Re: [Pacemaker] configuration variants for 2 node cluster

Christine Caulfield Tue, 24 Jun 2014 01:49:26 -0700

On 24/06/14 09:36, Kostiantyn Ponomarenko wrote:

Hi Chrissie,


But wait_for_all doesn't help when there is no connection between the nodes.
Because in case I need to reboot the remaining working node I won't get
working cluster after that - both nodes will be waiting connection
between them.
That's why I am looking for the solution which could help me to get one
node working in this situation (after reboot).
I've been thinking about some kind of marker which could help a node to
determine a state of the other node.
Like external disk and SCSI reservation command. Maybe you could suggest
another kind of marker?
I am not sure can we use a presents of a file on external SSD as the
marker. Kind of: if there is a file - the other node is alive, if no -
node is dead.

More seriously, that solution is harder than it might seem - which isone reason qdiskd was as complex as it became, and why votequorum is asconservative as it is when it comes to declaring a workable cluster.
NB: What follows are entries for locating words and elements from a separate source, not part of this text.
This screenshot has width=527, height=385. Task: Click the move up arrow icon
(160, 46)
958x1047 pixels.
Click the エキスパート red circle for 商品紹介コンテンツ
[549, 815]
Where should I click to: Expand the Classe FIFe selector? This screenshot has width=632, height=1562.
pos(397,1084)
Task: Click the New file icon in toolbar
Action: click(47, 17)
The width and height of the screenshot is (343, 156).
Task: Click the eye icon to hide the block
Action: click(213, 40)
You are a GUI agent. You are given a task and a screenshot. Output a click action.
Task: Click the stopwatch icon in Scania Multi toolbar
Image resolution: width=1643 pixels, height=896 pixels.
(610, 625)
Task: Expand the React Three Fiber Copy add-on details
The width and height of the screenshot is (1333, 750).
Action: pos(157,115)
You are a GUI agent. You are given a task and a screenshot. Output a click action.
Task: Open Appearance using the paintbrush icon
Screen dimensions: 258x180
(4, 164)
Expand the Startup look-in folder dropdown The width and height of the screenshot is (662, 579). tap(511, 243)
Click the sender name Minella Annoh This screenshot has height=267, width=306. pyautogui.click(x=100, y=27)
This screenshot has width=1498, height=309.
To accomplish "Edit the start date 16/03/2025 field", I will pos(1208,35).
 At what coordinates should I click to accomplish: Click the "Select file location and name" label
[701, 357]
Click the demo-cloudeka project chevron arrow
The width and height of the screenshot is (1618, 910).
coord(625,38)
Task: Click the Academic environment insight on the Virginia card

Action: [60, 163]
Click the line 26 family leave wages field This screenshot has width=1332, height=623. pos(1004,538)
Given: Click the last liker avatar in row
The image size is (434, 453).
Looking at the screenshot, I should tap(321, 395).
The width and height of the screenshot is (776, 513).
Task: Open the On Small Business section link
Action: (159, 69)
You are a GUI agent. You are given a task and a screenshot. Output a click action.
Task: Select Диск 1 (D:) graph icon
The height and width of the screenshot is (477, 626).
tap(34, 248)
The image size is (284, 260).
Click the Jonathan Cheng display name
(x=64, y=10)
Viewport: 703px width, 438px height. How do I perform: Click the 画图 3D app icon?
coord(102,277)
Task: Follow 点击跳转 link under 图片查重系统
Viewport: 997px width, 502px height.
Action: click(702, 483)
Ifsomeone is there to manually reboot nodes then it might be as well for ahuman decision to be made about which one is capable of running services.


Chrissie

Digimer,

Thanks for the links and information.
Anyway if I go this way, I will write my own daemon to determine a state
of the other node.
Also the information about fence loop is new for me, thanks =)

Thank you,
Kostya


On Tue, Jun 24, 2014 at 10:55 AM, Christine Caulfield
<ccaul...@redhat.com <mailto:ccaul...@redhat.com>> wrote:

    On 23/06/14 15:49, Digimer wrote:

        Hi Kostya,

            I'm having a little trouble understanding your question, sorry.

            On boot, the node will not start anything, so after booting
        it, you
        log in, check that it can talk to the peer node (a simple ping is
        generally enough), then start the cluster. It will join the peer's
        existing cluster (even if it's a cluster on just itself).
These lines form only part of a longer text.